▸ Task goal
What is needed is a word-for-word transcription of every record below.

▸ Supplied data
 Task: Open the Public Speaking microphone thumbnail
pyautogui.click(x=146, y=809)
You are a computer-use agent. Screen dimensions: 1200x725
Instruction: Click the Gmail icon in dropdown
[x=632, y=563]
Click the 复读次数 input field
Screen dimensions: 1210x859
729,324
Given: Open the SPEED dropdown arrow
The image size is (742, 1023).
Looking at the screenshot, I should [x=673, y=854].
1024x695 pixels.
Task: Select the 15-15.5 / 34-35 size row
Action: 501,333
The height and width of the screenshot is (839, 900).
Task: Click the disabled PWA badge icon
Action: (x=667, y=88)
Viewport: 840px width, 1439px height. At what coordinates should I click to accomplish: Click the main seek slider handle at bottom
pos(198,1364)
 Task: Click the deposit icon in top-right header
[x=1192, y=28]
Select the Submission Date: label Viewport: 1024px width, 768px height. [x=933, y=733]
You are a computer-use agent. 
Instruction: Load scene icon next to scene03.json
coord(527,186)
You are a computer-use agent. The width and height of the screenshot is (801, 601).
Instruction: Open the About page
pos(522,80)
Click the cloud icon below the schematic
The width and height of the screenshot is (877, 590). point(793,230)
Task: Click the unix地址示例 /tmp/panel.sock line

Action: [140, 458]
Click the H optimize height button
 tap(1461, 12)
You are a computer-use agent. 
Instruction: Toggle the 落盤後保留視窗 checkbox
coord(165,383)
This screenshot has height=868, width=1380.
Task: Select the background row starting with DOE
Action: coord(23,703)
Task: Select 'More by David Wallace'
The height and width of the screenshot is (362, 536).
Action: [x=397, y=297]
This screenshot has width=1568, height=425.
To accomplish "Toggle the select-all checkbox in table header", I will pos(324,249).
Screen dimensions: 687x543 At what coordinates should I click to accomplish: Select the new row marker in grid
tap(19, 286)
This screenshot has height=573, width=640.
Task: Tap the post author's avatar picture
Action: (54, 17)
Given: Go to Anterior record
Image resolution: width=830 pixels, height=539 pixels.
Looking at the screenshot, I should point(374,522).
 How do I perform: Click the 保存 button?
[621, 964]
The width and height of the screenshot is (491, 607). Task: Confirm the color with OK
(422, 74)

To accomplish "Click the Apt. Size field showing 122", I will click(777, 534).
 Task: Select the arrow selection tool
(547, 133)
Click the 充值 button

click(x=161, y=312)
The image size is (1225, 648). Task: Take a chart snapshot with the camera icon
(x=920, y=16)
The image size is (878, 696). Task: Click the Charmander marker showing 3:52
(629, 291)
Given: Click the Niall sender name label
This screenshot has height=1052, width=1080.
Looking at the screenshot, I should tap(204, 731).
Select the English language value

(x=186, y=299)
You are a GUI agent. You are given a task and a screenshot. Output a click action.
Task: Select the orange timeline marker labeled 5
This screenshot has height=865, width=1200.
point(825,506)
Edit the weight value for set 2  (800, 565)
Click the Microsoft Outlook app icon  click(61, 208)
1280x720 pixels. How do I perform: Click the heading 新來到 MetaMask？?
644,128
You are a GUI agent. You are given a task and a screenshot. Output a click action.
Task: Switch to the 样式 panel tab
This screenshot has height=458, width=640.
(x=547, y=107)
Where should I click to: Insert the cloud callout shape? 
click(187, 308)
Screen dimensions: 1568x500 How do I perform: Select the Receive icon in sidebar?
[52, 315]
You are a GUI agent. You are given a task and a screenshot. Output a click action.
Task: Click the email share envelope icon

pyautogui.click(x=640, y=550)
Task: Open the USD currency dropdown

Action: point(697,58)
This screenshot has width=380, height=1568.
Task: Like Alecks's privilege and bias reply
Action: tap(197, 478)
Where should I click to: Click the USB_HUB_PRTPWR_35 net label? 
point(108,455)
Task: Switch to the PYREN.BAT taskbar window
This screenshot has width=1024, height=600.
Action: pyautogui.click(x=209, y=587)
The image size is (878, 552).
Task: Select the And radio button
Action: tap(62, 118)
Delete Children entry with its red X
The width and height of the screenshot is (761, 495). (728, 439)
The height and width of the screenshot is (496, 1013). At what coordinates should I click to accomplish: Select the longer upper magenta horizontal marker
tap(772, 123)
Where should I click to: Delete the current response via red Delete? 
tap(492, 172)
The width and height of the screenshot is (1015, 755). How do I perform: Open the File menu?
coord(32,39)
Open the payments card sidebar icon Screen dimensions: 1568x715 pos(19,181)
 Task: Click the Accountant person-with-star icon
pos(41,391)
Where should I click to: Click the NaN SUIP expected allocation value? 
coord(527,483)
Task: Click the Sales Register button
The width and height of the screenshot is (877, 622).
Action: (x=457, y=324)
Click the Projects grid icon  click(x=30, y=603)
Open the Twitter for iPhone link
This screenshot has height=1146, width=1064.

▸ Reply to the task
 Task: Open the Public Speaking microphone thumbnail
pyautogui.click(x=146, y=809)
You are a computer-use agent. Screen dimensions: 1200x725
Instruction: Click the Gmail icon in dropdown
[x=632, y=563]
Click the 复读次数 input field
Screen dimensions: 1210x859
729,324
Given: Open the SPEED dropdown arrow
The image size is (742, 1023).
Looking at the screenshot, I should [x=673, y=854].
1024x695 pixels.
Task: Select the 15-15.5 / 34-35 size row
Action: 501,333
The height and width of the screenshot is (839, 900).
Task: Click the disabled PWA badge icon
Action: (x=667, y=88)
Viewport: 840px width, 1439px height. At what coordinates should I click to accomplish: Click the main seek slider handle at bottom
pos(198,1364)
 Task: Click the deposit icon in top-right header
[x=1192, y=28]
Select the Submission Date: label Viewport: 1024px width, 768px height. [x=933, y=733]
You are a computer-use agent. 
Instruction: Load scene icon next to scene03.json
coord(527,186)
You are a computer-use agent. The width and height of the screenshot is (801, 601).
Instruction: Open the About page
pos(522,80)
Click the cloud icon below the schematic
The width and height of the screenshot is (877, 590). point(793,230)
Task: Click the unix地址示例 /tmp/panel.sock line

Action: [140, 458]
Click the H optimize height button
 tap(1461, 12)
You are a computer-use agent. 
Instruction: Toggle the 落盤後保留視窗 checkbox
coord(165,383)
This screenshot has height=868, width=1380.
Task: Select the background row starting with DOE
Action: coord(23,703)
Task: Select 'More by David Wallace'
The height and width of the screenshot is (362, 536).
Action: [x=397, y=297]
This screenshot has width=1568, height=425.
To accomplish "Toggle the select-all checkbox in table header", I will pos(324,249).
Screen dimensions: 687x543 At what coordinates should I click to accomplish: Select the new row marker in grid
tap(19, 286)
This screenshot has height=573, width=640.
Task: Tap the post author's avatar picture
Action: (54, 17)
Given: Go to Anterior record
Image resolution: width=830 pixels, height=539 pixels.
Looking at the screenshot, I should point(374,522).
 How do I perform: Click the 保存 button?
[621, 964]
The width and height of the screenshot is (491, 607). Task: Confirm the color with OK
(422, 74)

To accomplish "Click the Apt. Size field showing 122", I will click(777, 534).
 Task: Select the arrow selection tool
(547, 133)
Click the 充值 button

click(x=161, y=312)
The image size is (1225, 648). Task: Take a chart snapshot with the camera icon
(x=920, y=16)
The image size is (878, 696). Task: Click the Charmander marker showing 3:52
(629, 291)
Given: Click the Niall sender name label
This screenshot has height=1052, width=1080.
Looking at the screenshot, I should tap(204, 731).
Select the English language value

(x=186, y=299)
You are a GUI agent. You are given a task and a screenshot. Output a click action.
Task: Select the orange timeline marker labeled 5
This screenshot has height=865, width=1200.
point(825,506)
Edit the weight value for set 2  (800, 565)
Click the Microsoft Outlook app icon  click(61, 208)
1280x720 pixels. How do I perform: Click the heading 新來到 MetaMask？?
644,128
You are a GUI agent. You are given a task and a screenshot. Output a click action.
Task: Switch to the 样式 panel tab
This screenshot has height=458, width=640.
(x=547, y=107)
Where should I click to: Insert the cloud callout shape? 
click(187, 308)
Screen dimensions: 1568x500 How do I perform: Select the Receive icon in sidebar?
[52, 315]
You are a GUI agent. You are given a task and a screenshot. Output a click action.
Task: Click the email share envelope icon

pyautogui.click(x=640, y=550)
Task: Open the USD currency dropdown

Action: point(697,58)
This screenshot has width=380, height=1568.
Task: Like Alecks's privilege and bias reply
Action: tap(197, 478)
Where should I click to: Click the USB_HUB_PRTPWR_35 net label? 
point(108,455)
Task: Switch to the PYREN.BAT taskbar window
This screenshot has width=1024, height=600.
Action: pyautogui.click(x=209, y=587)
The image size is (878, 552).
Task: Select the And radio button
Action: tap(62, 118)
Delete Children entry with its red X
The width and height of the screenshot is (761, 495). (728, 439)
The height and width of the screenshot is (496, 1013). At what coordinates should I click to accomplish: Select the longer upper magenta horizontal marker
tap(772, 123)
Where should I click to: Delete the current response via red Delete? 
tap(492, 172)
The width and height of the screenshot is (1015, 755). How do I perform: Open the File menu?
coord(32,39)
Open the payments card sidebar icon Screen dimensions: 1568x715 pos(19,181)
 Task: Click the Accountant person-with-star icon
pos(41,391)
Where should I click to: Click the NaN SUIP expected allocation value? 
coord(527,483)
Task: Click the Sales Register button
The width and height of the screenshot is (877, 622).
Action: (x=457, y=324)
Click the Projects grid icon  click(x=30, y=603)
Open the Twitter for iPhone link
This screenshot has height=1146, width=1064.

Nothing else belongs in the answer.